#### Quoted passage ####
The Politics of Obesity
There is increased and substantial public awareness that overweight and obesity is a crisis in the world. That has been, rightfully so, dramatically and ubiquitously present in the news, various reports, studies, and research across a myriad of strata, including every component of government, medicine, psychology, insurance, and so forth.
The British have gone so far as to emphasize that the U.K. government must develop a “Strategic Policy” to deal with the obesity epidemic and implement change from the top-down. They compare this problem to the alleged “Global Warming” catastrophe predictions about our planet.
Tackling Obesities: Future Choices
It is interesting to note that the governments of the world feel a need to adapt policies for how people eat, and for policies on how they consume energy; and, in the alternative, how they don’t do these things properly.
The bifurcation and trisection efforts to attempt to deal with this issue varies between the public and private sectors; and various mandates to “regulate” private citizens is profound in its ambition. That much is clear.
What is not clear, is what does “Global Warming” have to do with “Obesity?”
That is beyond the scope of this essay—albeit, from a didactical point of view, the two are unrelated.
Or are we in an International denial of our true selves?
From Mr. Feiglin, he states the following in his editorial “Capital for Sale”
“The West is imploding. The ability to distinguish between good and evil has been replaced by post-modernism. Freedom has been replaced by nihilistic servitude and capitalism has lost its refinement and cultural restraint. Instead of liberating man, it now enslaves him and has turned the masses - both rich and poor - into servants of the system. There is no need for gulags; Western society lives in golden cages, more enslaved and despondent than ever.
There is no day of rest and no days of work; no working hours and no free time; no family time and no culture time. Everything is the shopping mall. Everything flows into the bottomless consumer pit. The air, water and oil that once empowered man's liberty have been exhausted and polluted. The foundations of the Western Tower of Babel are corroding away.”
A sound rather dramatic isn’t it?
We need to take a moment and be completely honest--with a marked degree of objectivity--regarding the amount of information about overweight and obesity, and other self-induced problems by us, in the western world,
To be more germane, is this really something that is worthy of government intervention? Are not individuals really, in the end, responsible for their own health and destiny?
That is, how much they eat and may gain weight? Destroy their lives? The environment? Is the government giving the message to people that they are not really able to solve their weight problems?
#### Information ####
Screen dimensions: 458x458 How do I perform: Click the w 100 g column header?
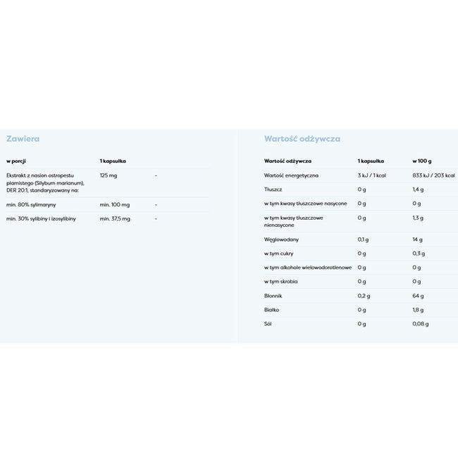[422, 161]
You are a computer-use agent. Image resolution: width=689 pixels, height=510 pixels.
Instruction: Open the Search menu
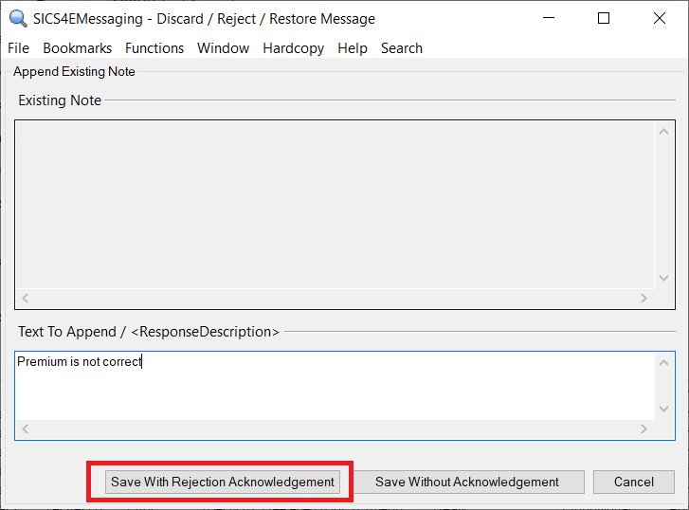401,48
####
* **Task brief**
Resume the essay on the politics of obesity, which appears above the entries, starting right after its final question about whether the government is telling people they cannot solve their weight problems.

* **Result below**
Or in the alternative, how they might starve themselves, take diet pills, make themselves throw-up, etc.?
Have we lost our collective minds? Have we lost our collective self-control?
Apparently, the answer is, unfortunately, yes. We obviously, don’t know how to solve these huge problems, and have left this unfortunate situation as untenable and inexplicably unsolved as it is simple.
As an analogy, the budget deficit is the amount that we spend more than we receive. Fiscal integrity would dictate that, as a nation, as households, as consumers, as responsible adults—we shouldn’t live beyond our means.
Sounds crazy doesn’t it? As the old saw goes:
“You don’t solve problems; you survive them.”
We believe that, you have come to the right place, with the right people, for the right reasons—we are here to provide you with every available tool, and quiver in our arsenal, to assist you to learn about proper nutrition, weight management, exercise, and long term behavioral change requisite to lead a healthy lifestyle.
There is no question that the problems of overweight and obesity are, essentially, a giant mess. It is a huge problem. To ignore it, is to ignore reality.
However, let’s reduce it to its most basic form.
* If you smoke you put yourself at risk for cancer and other long term disease.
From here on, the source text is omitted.